Creating an Application
IMPROVE is designed for any supervised learning models that use tabular data as input.
Identify appropriate models
You can create an IMPROVE application for any tabular data with a benchmark dataset. We suggest considering the following:
Are there a decent number of publically available models that could be curated?
Are there large datasets?
Are there multiple datasets with similar input features and observation types? (Multiple datasets allows for Cross-Study Analysis Workflows).
Creating application-specific benchmark dataset
Data should all be tabular data (of any type), with more than one study in the benchmark data. IMPROVE was designed for multilevel data with multiple factors. For example, our DRP data has IDs for each factor - drug and cell. Each observation has an ID for both drug and cell, and each drug and cell have unique features.
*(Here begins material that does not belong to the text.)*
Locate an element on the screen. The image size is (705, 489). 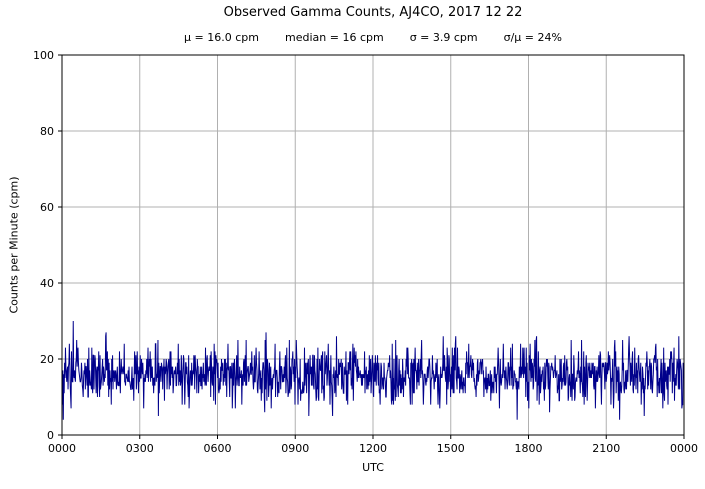
svg-text: 0 is located at coordinates (50, 436). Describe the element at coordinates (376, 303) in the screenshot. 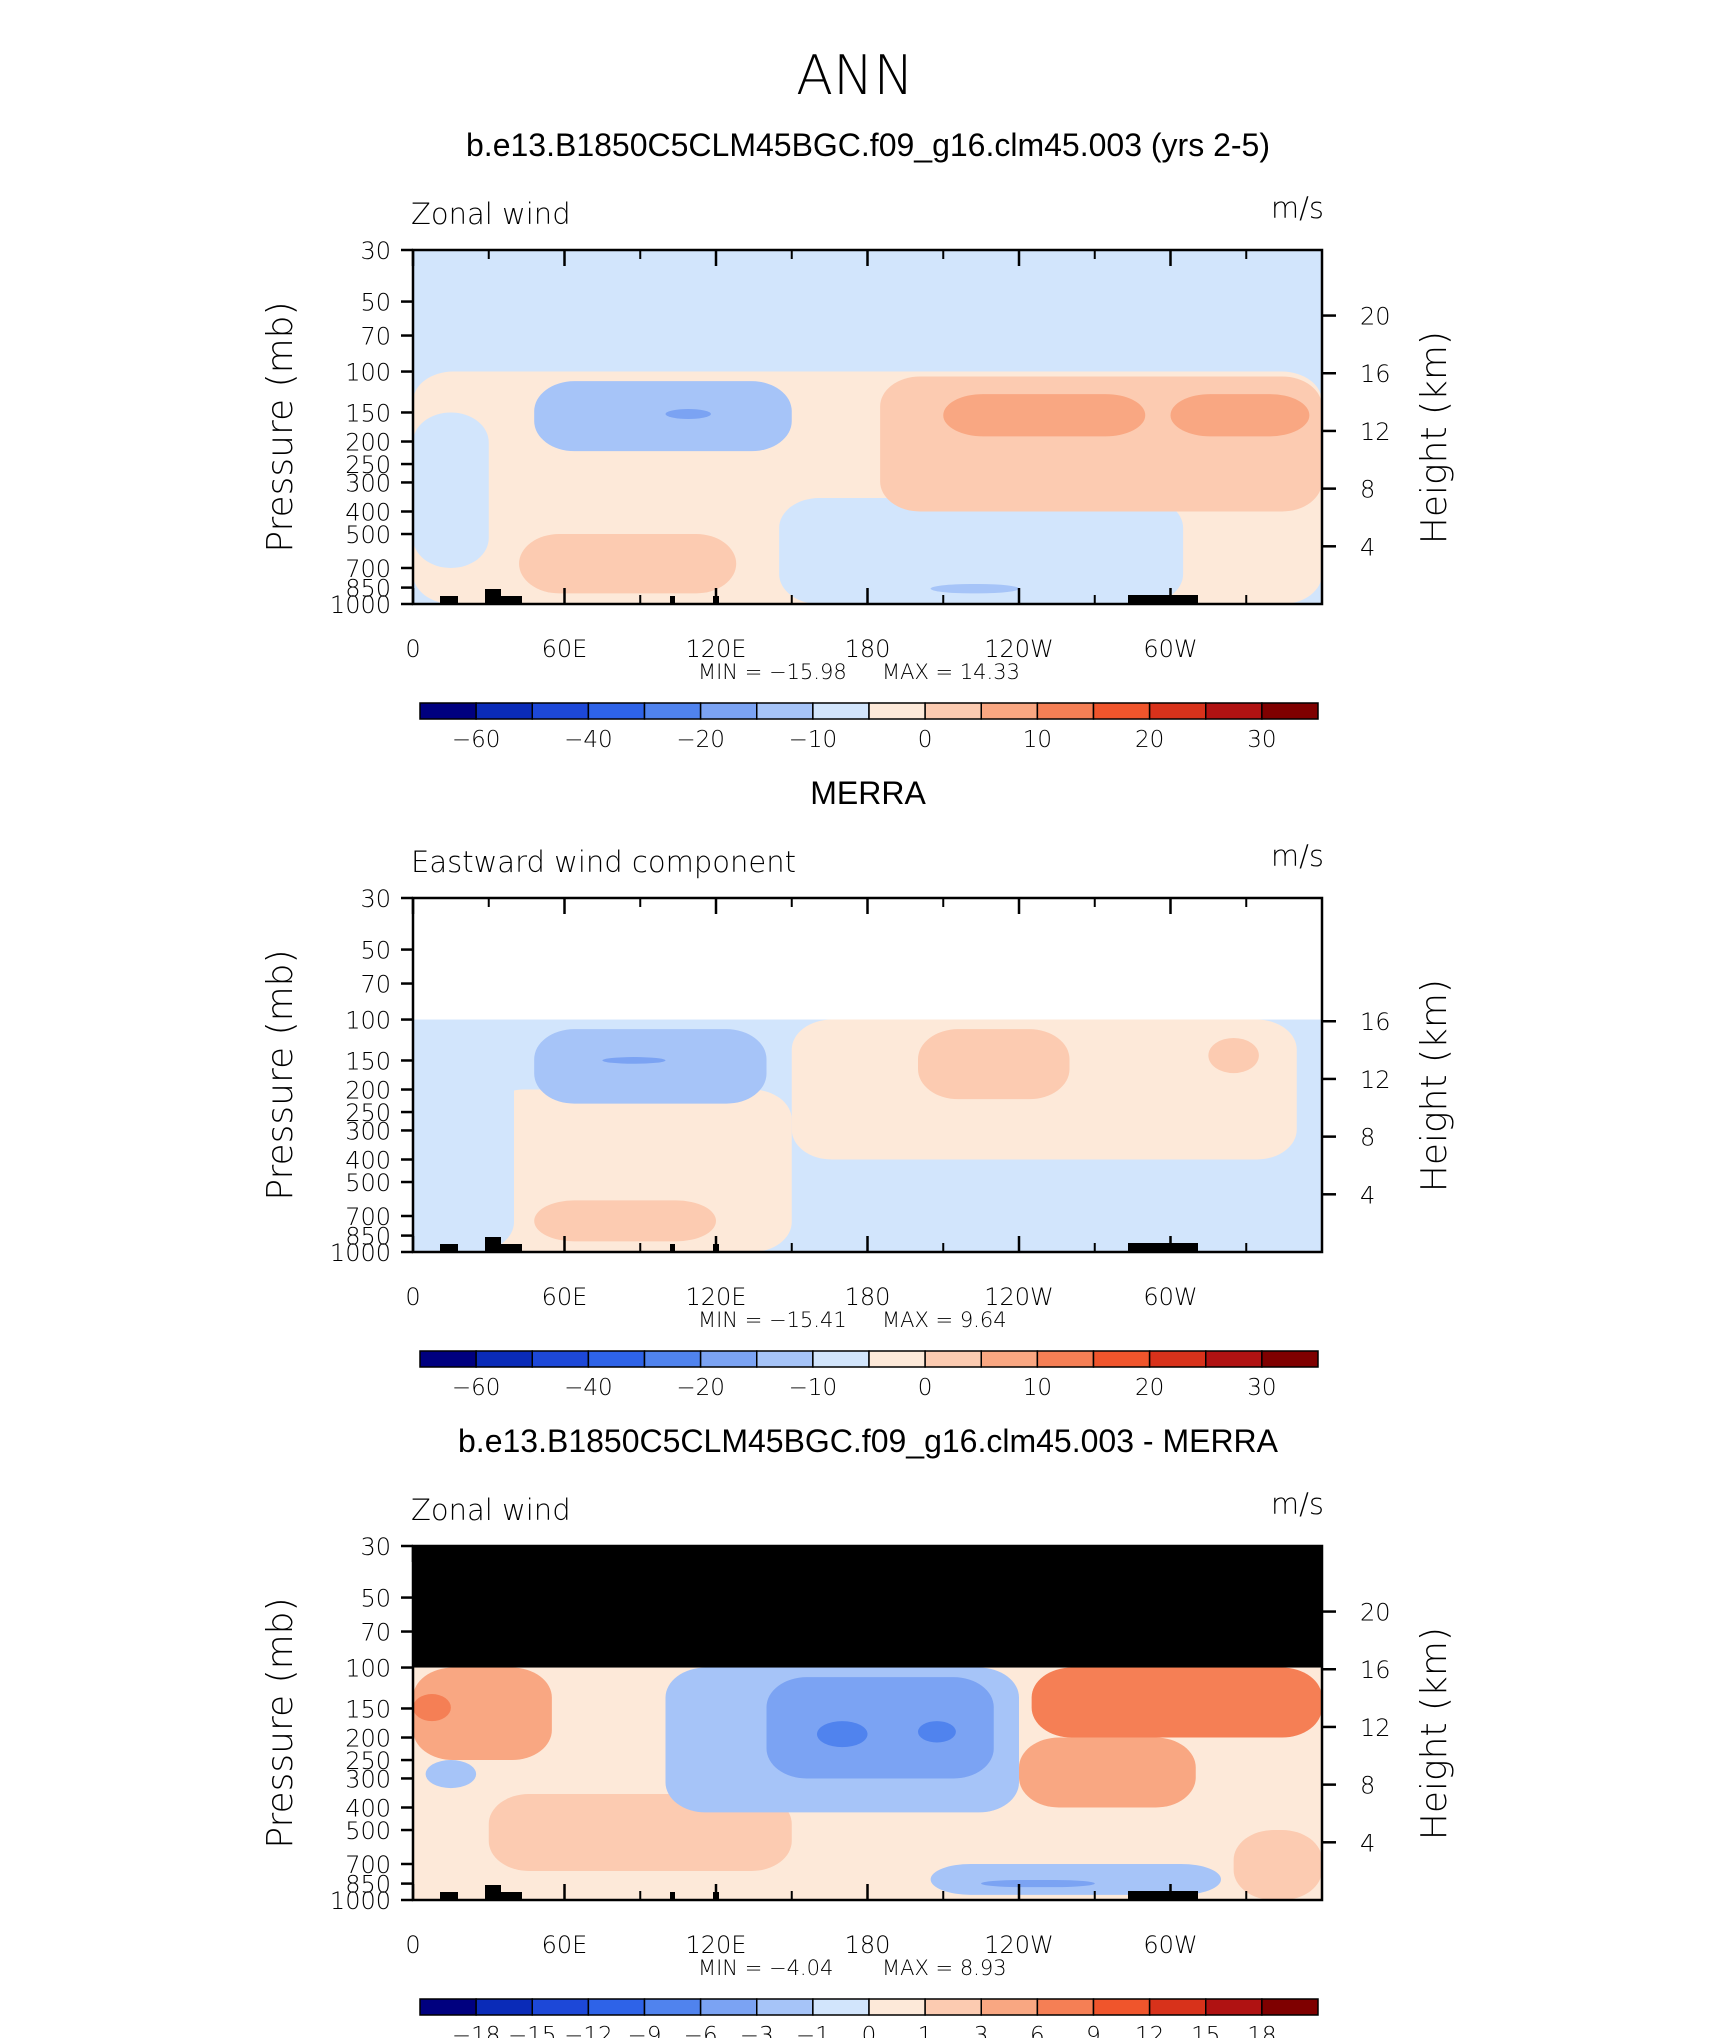

I see `y-tick-label: 50` at that location.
y_data: each row should contain IDs for each factor, followed by the observations.
x_data: each row should contain the ID for a single factor, followed by the features – each feature type should be in a different file. The x_data is prefixed with the name of the feature and then name of feature type (e.g.
drug_SMILES.tsv
).splits: each split file should be named with the following convention:
<dataset>_split_<n>_<train/val/test>.txt
, where n=[0:9]. Each line in the split file contains the index in the y_data to be used. We use an 80/20/20 (CHECK THIS) train/val/test ratio.
Data should be in a single directory with the following subdirectories:
splits_dir/
├── x_data
├── y_data
└── splits
Benchmark splits can be created with this script.
Creating a new application within improvelib
Within improvelib/applications, you should create a directory that will hold the application-related scripts.
This directory will be structured as so after the following steps:
applications/
├── drug_response_prediction
├── synergy
└── <YOUR_APPLICATION>
├── config.py
├── <YOUR_APPLICATION>_params_def.py
├── <YOUR_APPLICATION>_utils.py (optional)
└── <YOUR_APPLICATION>_statics.py (optional)
Warning
No commits are allowed on the develop branch of IMPROVE. You must create a new branch.
Creating a application-specific configuration
To create an application-specific configuration, you will need to create two files: config.py
and <APPLICATION>_params_def.py
.
For config.py
you can use the template here and see an example here. You will need to:
change the class names to the name of your application
change the group to reflect the name of your application
change the import for the params_def to the location of the parameter definition file (see below)
For <APPLICATION>_params_def.py
you can use the template here and see an example here. You will need to:
Fill in the dictionary with the ‘name’, ‘type’, ‘default’ and ‘help’ for each parameter. Be sure to make sure the parameters are in the list for all stages (train/val/test) that they will be used in.
Warning
Use str2bool
as the type for boolean parameters or they will be interpreted as a string. Your file will need to include from improvelib.utils import str2bool
.
Ensure that the import statement in config.py
matches the location of the parameter definition file for your application and that the names of the parameter definition lists match.
Creating application-specific utilities and statics
Application-specific utilities and statics are optional, but can be helpful for many application types.